Setelah mondar-mandir sibuk berdua ke mana-mana dari siang, akhirnya pemberhentian kami sampai juga di sebuah studio foto. Sepersekian detik aku melongo bingung di parkiran, mikir nih manusia kutub mau ngapain lagi? Nggak ada lelahnya dia menahanku untuk terus ada di sisinya termasuk saat memesan paket foto di Mbak-mbak studio. Foto pranikah.

Foto pranikah itu foto prewedd, ‘kan? Lhakok sekarang malah kami berhenti di studio foto? Bukannya kalau foto menjelang nikah itu sewa fotografer, latarnya pakai tank kek, lapangan kek, hutan kek. Lah ini di studio. Dia nggak mungkin mikirin konsep zadul itu, ‘kan? Iya yang foto biasa di studio terus dicetak besar, masukin pigura dan dipajang di ruang tamu. Oh no, kuno banget sih ni manusia!

Kami nggak mungkin foto gandeng ngadep ke kamera. Cekrek langsung cetak gitu, ‘kan? Jangan bilang iya, oh aku tidak mau mendengarnya! Sudah ke mana-mana bayanganku ternyata kok begini, doh!

“Kita nggak mungkin foto resmi gitu doang, ‘kan, Ndan?” tanyaku berharap cemas.

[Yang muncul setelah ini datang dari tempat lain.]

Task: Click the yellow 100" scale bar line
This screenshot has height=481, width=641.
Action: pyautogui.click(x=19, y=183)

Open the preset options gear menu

“Iya memang. Foto gandeng latar biru buat pengajuan. Kali ini saya minta foto langsung karena yang buat pengajuan itu editan pakai photoshop,” jawabnya jelas yang kontan membuatku ingat tempelan foto di setumpuk berkas itu.

Astoge, badannya bukan punyaku. Wajahnya pakai fotoku yang entah diambil dari mana. Namun, pasti kerjaan tangan Papa Mama. Terniat dong dalam memaksaku menikah dengan Es Balok ini. Maka dari itu, sekarang dia mengajakku foto ulang dengan situasi yang bener.

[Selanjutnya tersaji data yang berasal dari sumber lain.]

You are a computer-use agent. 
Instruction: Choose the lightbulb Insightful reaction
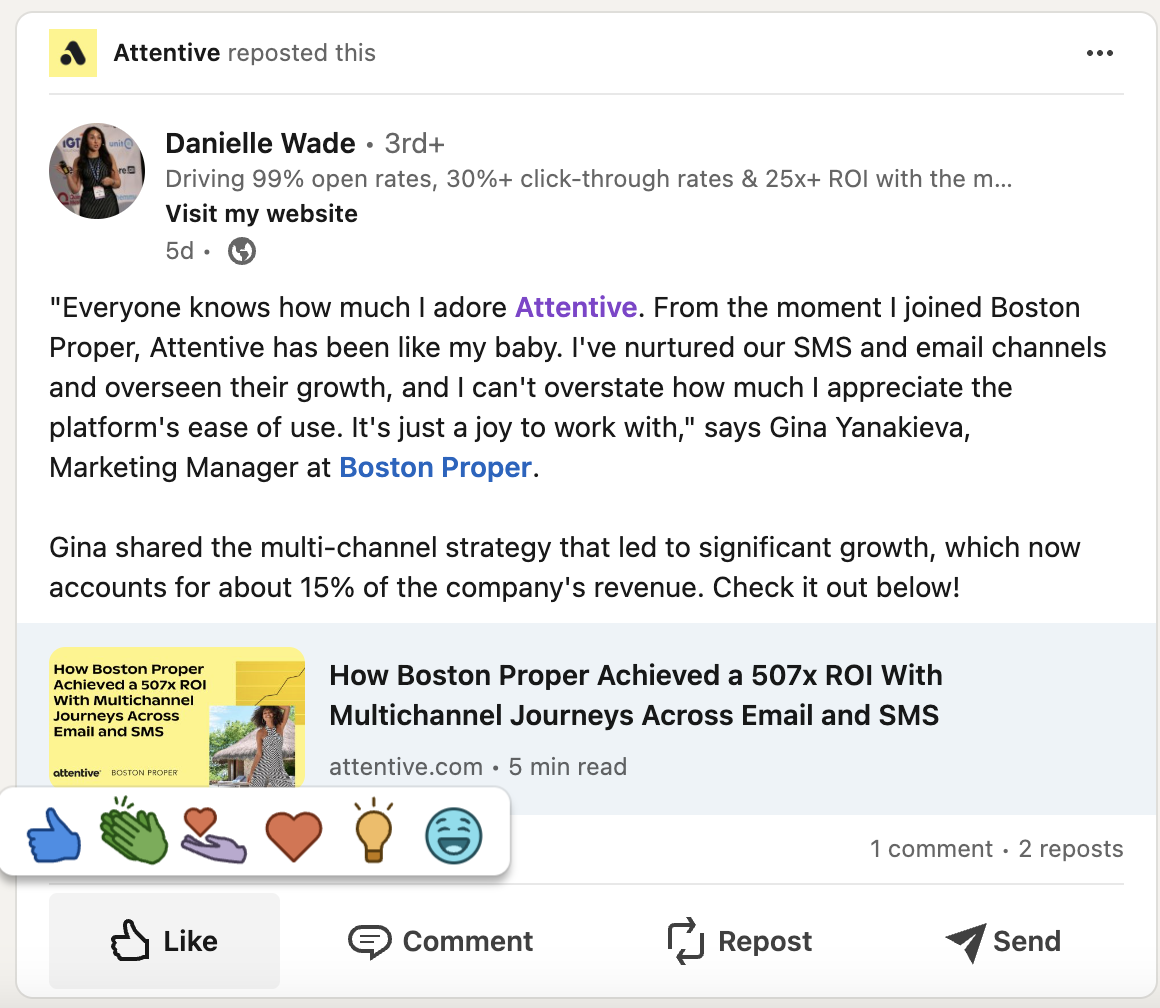(x=374, y=832)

“Emang apa bedanya sih? Toh yang berlaku juga foto jelek itu,” cibirku sambil merapikan lipitan rok yang berantakan karena naik motor barusan, menerjang gelapnya mendung Kota Malang.

“Memang kamu mau foto KTA dan KPI Persit pakai foto kayak gitu?” Ribi merapikan kerah seragamnya yang juga kusut kena angin. Wajahnya yang cuek itu fokus pada kaca kecil di depannya.

“Terus setelah ini nggak foto lagi?” Cihuy, aku mulai ngarep pada pernikahan ini, huek.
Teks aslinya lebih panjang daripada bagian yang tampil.